Greek authorities have confirmed 15 Pakistanis among 78 bodies recovered following the recent boat disaster off the Greek coast. The incident involved an overcrowded trawler, with up to 750 people on board as per reports, capsizing off the coast of Greece; it is believed that more than 350 Pakistanis were onboard the migrant boat. People from Egypt and Syria were also on the boat and almost all of them are believed to have drowned as there were only 104 survivors. The identification of the bodies was done with the aid of fingerprint matching and DNA evidence. Reports say that 89 families from Pakistan had submitted their DNA samples, hoping to learn if their families were on the boat. However, the spokesperson pointed out that this does not confirm if the bodies identified were actually on the boat in question. That being said, it is highly unlikely that they were not. Furthermore, the FIA has arrested 41 human traffickers in the wake of the incident and announced that those involved would be charged under the Anti-Money Laundering Act. It has also called for the bank accounts of the agents connected to the incident to be frozen.

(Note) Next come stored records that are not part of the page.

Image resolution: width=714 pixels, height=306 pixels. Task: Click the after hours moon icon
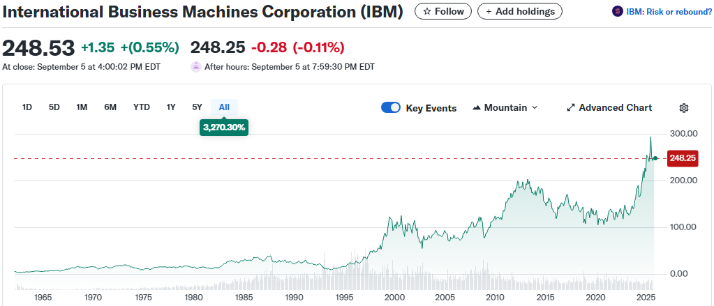[x=196, y=67]
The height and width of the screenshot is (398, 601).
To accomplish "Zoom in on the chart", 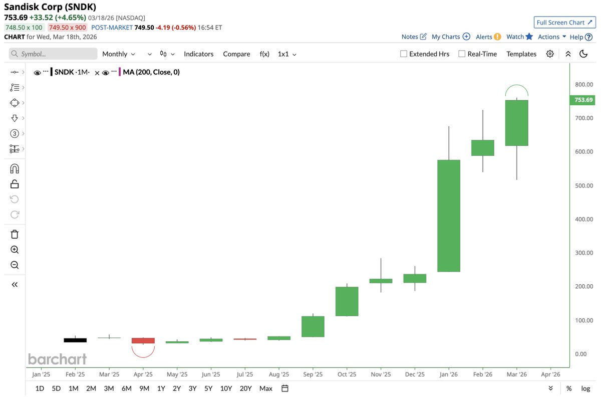I will pos(15,249).
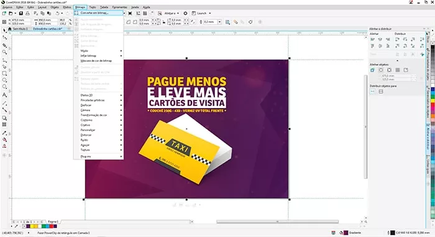Viewport: 435px width, 237px height.
Task: Toggle distribute to page extent option
Action: click(381, 91)
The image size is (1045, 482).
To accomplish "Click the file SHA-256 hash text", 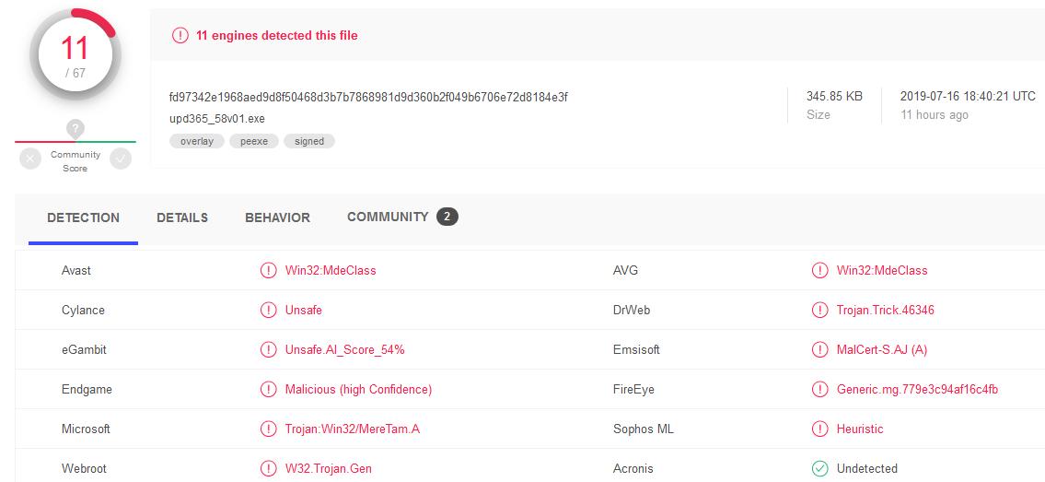I will [368, 97].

While it is good to see the authorities taking steps to ensure those involved in the tragic deaths of so many citizens are brought to book, we are still yet to see much in the way of measures or policies to counteract human trafficking and smuggling on a more proactive basis. There is also little news on what is being done about the international arm of the smuggling network responsible and to what extent we are working with law-enforcement agencies abroad to bring to book all those responsible. Who brought in and kept Pakistani migrants in Libya and how are they connected to our country? There is also the matter of how so many migrants were taken out of Pakistan in the first place. What were the loopholes in our documentation and travel system that were exploited?

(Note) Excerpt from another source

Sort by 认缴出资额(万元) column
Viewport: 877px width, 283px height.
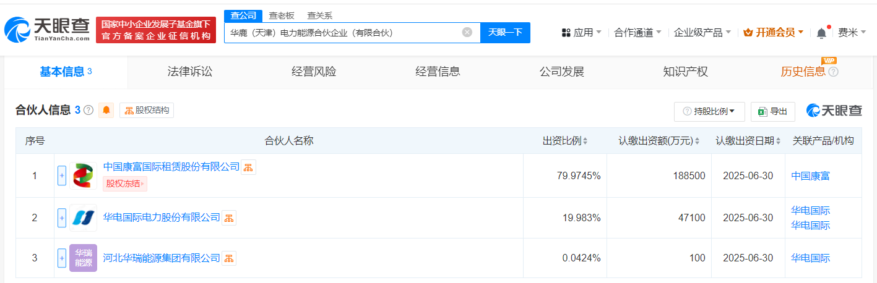(659, 141)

The Greek boat tragedy is not the first instance of our people dying in large numbers at the hands of human smugglers nor will it be the last if making arrests after would-be migrants die is the only policy we have to rely on. For starters, our institutions must try to get a handle as to the exact scope of the human smuggling problem in Pakistan. Given the frequency with which reports have emerged of Pakistanis being illegally smuggled into Europe in recent years, it is quite possible that the problem has reached an industrial scale. We need to identify how traffickers and smugglers operate, what loopholes they exploit, how people are smuggled out of the country and what are the factors leading people to rely on these traffickers in the first place. Unless we develop a strategy that covers these issues, we will see more deaths in the future.